Day 2 of AH 2019 Leadership Forum Takes on Tech
Association leaders focus on better use of technology for meetings, communication, and the member experience
After an inspirational first day of programming at AH’s 2019 Leadership Forum, association leaders returned for a second day of speakers discussing everything from improving the member experience, hosting better meetings, and improving education delivery, all through the intelligent use of technology.
Where Digital Meets Communication
Author Erica Dhawan started things off with her session, “Get Big Things Done: The Power of Connectional Intelligence.” She painted a picture most professionals know all too well: two colleagues communicating, albeit unclearly, about a problem, which spirals, costing hours and energy from both parties. While attendees nodded along, Dhawan noted that digital communication comes at the expense of the nonverbal communication that builds teams, creating a sense of disengagement. She cited some critical statistics from a Harvard Business Review study surrounding the problems with digital communication in the workplace:
- Innovative behaviors fall by over 90%
- Trust declines 80%
- Role and goal clarity decline by 75%
- Organizational satisfaction and commitment drop by 50%
What are leaders to do? Digital communication is here to stay, so, according to Dhawan, leaders must learn to incorporate what she calls digital body language into their communication with others. Dhawan classifies digital body language as the cues and signals we send that make up what we actually mean. She outlined several considerations, such as the order of email recipients, the use of punctuation, response time, and even the use of emojis as factors in crafting digital body language.
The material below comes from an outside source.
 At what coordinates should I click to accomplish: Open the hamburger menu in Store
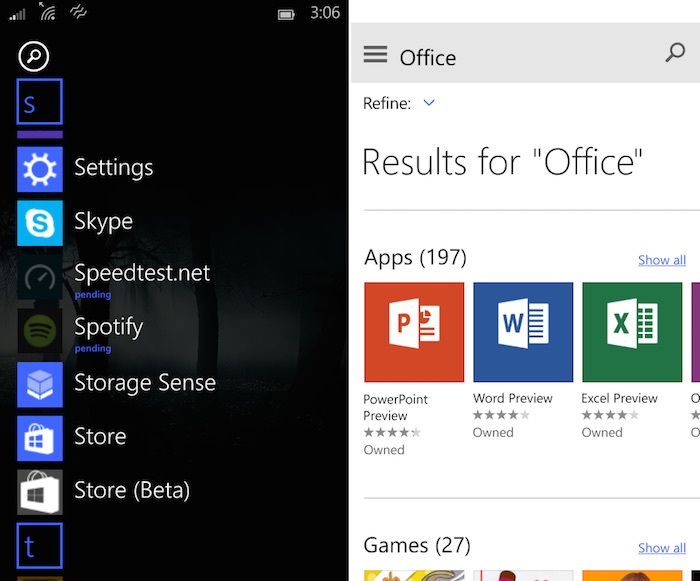tap(375, 54)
The Future is Now with VR/AR
Digital communication took a leap forward to focus on education delivery during the session by Kevin Anderson, executive producer at Steelehouse, called “Transforming Recruitment, Marketing and Training with Immersive Technology - Virtual Reality (VR) and Augmented Reality (AR).”
After outlining the difference between VR (when a user is immersed audibly and visually in a completely different environment) and AR (when digital information is overlaid onto the real world). These technologies are known for their use in gaming, but Anderson notes that there is incredible potential for associations to leverage VR/AR for education and training. Decreasing costs make VR/AR a practical way for associations to provide scalable, on-demand experiential training. Anderson left attendees with a call to action: cut through the clutter of various education offerings with something entirely new with incredibly high value by employing VR/AR technology for education.
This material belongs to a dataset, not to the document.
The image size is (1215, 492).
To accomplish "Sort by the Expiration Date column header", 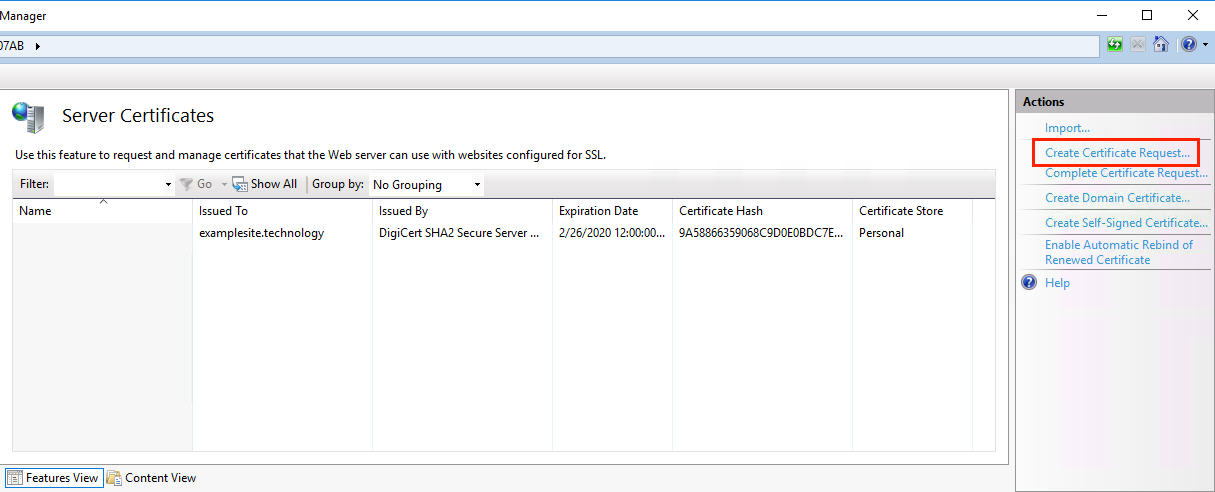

One AH client partner, NADCA, used VR to show members at their annual meeting how it can be used for field training. Newer technicians in the air duct cleaning industry had an opportunity to experience a job site before actually going to a job site—it introduces them to a commercial mechanical room and walks them through the process of identifying components of the system all while wearing the headset and sitting in the comfort of a cushioned-swivel chair.
Exploring Artificial Intelligence via Chatbots
Continuing the conversation around ways associations can implement new technologies to enhance the member experience, Robert H. Caldwell, founding partner at 42Chat, presented his session, “The Future of AI Chatbots: Another fad or customer service revolution?” Caldwell addressed the elephant in the room: that some technologies are just exciting new fads that don’t have staying power and, worse, don’t really do anything to improve the delivery of services and benefits to members. However, according to Caldwell, chatbots present an entirely new opportunity to provide next-level customer service right where members want to receive it: on their phones.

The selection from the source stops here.